One of the UK’s Leading Sculpture Parks Is Shutting Down Amid Financial Woes It Attributes to Brexit and Overspending

In a cautionary tale, Cass Sculpture closes, but its internationally important archive has been saved.

Wang Yuyang's Identity (2016) commissioned for "A Beautiful Disorder" at Cass Sculpture Foundation. Courtesy of Cass Sculpture Foundation.

One of the UK’s leading sculpture parks has abruptly closed. The non-profit Cass Sculpture, which was founded more than three decades ago, seemed like a model of financial sustainability. But an overly ambitious selling show of contemporary Chinese sculpture coupled with a downturn in the art market partly blamed on Brexit has contributed to it closing permanently at the end of October.

The sculpture park founded by Wilfred and Jeannette Cass has shown hundreds of large-scale works, many of which they commissioned. Works by leading British and international sculptors are displayed in an idyllic rural setting in West Sussex in the South of England.

A spokesman for the Cass Sculpture Foundation confirms that its trustees have decided to “wind down the charity over the next six to nine months.” He added: “Wilfred and Jeanette Cass are now aged 94 and 92, respectively. Furthermore, the lease of their grounds is due to expire in 2020.”
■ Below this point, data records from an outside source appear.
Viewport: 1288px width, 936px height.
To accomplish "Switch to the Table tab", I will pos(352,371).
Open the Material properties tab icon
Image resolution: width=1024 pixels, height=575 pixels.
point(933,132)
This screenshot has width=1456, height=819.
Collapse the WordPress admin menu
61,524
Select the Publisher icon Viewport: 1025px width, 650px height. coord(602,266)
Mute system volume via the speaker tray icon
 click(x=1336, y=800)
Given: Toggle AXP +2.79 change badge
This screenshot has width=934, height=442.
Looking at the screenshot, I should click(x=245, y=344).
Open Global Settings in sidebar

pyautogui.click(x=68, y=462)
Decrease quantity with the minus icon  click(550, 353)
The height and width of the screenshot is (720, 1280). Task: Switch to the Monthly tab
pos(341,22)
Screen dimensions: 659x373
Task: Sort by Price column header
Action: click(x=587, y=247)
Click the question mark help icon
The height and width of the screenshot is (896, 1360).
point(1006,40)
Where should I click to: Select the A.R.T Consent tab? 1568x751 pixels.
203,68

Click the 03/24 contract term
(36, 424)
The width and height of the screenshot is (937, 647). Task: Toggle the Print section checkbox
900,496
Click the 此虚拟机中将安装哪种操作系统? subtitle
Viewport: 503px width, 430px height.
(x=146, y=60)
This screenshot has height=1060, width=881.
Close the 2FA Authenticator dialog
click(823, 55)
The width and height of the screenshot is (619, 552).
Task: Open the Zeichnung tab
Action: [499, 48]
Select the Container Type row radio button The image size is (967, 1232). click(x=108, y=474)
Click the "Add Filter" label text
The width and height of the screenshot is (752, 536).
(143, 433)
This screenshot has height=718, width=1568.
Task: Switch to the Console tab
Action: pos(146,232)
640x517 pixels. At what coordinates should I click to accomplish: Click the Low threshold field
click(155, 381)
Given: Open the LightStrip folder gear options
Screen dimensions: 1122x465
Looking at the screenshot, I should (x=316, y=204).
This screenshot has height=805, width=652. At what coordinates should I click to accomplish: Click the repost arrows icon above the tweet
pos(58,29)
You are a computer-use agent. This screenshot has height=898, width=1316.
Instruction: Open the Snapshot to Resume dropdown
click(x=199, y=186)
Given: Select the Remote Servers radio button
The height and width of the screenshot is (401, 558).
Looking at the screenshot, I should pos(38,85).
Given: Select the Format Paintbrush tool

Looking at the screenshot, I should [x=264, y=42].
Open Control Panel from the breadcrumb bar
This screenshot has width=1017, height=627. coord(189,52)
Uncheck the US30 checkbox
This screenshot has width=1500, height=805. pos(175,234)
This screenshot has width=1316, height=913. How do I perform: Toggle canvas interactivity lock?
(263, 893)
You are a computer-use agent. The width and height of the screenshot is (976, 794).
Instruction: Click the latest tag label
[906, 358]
“It is very sad,” says Mark Cass, a trustee of his parent’s sculpture foundation, who is the founder and chief executive of the art supplier Cass Art. He says that works on loan will be returned, and others have found new homes. But its internationally important archive, which includes maquettes of works commissioned by the Casses from artists including Anthony Caro, Eva Rothschild, and Marc Quinn, has been saved. It is heading to the nearby Pallant House Gallery in Chichester. The art museum did not immediately respond to a request for comment about the acquisition.

The Cass sculpture park was financially sustainable, Mark Cass stresses, until the ill-fated Chinese art show in 2016. He says that his main focus is on running Cass Art rather than taking over the reigns of the sculpture park. The sale of the archive has meant the foundation has cleared its debts, he says. 

Mark Cass says his parents’ innovative business model paved the way for the likes of Hauser and Wirth, referring to the gallery’s rural space rural in Somerset, in the West of England.

Xu Zhen (Produced by MadeIn Company) Movement Field (2016) at Cass Sculpture, courtesy of the artist and Cass Sculpture Foundation.

The story of Cass Sculpture is a cautionary tale for founders of other private museums. Wilfred and Jeannette Cass were in their 70s when they decided to help both established and emerging sculptors realize ambitious works by commissioning and displaying them on the grounds of their home. All went well as 16 works were commissioned for the group show “A Beautiful Disorder,” which was curated by Ella Liao, Wenny Teo, and Claire Shea, the former curatorial director of Cass Sculpture.

A critical success, it included video works by the artists Cao Fei and Cao Dan about their father, the socialist realist sculptor Cao Chong. But the high cost of fabricating big works in China and shipping them to Sussex left the foundation with a financial hangover. The exhibition went way over budget, and totaled nearly £1 million ($1.3 million). Meanwhile, sales of sculpture fell a third, from more than £800,000 in 2016 down to £270,000 in 2017, the foundation’s annual report shows. The trustees blamed “a downturn in the sculpture sale market due in part to Brexit.” Cost cutting, staff redundancies, and a three-figure loan from the Casses has kept the park going since then. 

Cass Sculpture was partly based on the Yorkshire Sculpture Park in the North of England, Storm King in upstate New York, and the Louisiana Museum of Modern Art near Copenhagen, but with one big difference: Cass Sculpture was always a selling space. A percentage of the sales of the works went to the artist and the rest supported new works, as well as the operating costs of the sculpture park, and its educational programming. It was also kept constantly refreshed by the arrival of new works as pieces were sold.

The foundation’s website list 520 works of art by 290 artists. Currently on display are works by Olaf Breuning, Bernar Venet, the Chapman brothers, and Laura Ford, among others. The Casses were among the first to commission the designer Thomas Heatherwick, who made a pavilion in 1992. Wilfred Cass was also instrumental in the launch of London’s Fourth Plinth in the late 1990s.

While the Casses were latecomers to sculpture, the Cass family history is steeped in art. Wilfred Cass, who escaped from Nazi Germany as a child, is the grandson of the Berlin-based art dealer Paul Cassirer. He was instrumental in establishing the reputations of artists, including Vincent van Gogh and Paul Cézanne in Germany. 

Today, Mark Cass is philosophical about the end of his parent’s dream. “My great-grandfather only sold Van Goghs for a decade,” he says. “The sculpture park was my parents’ passion for 25 years.”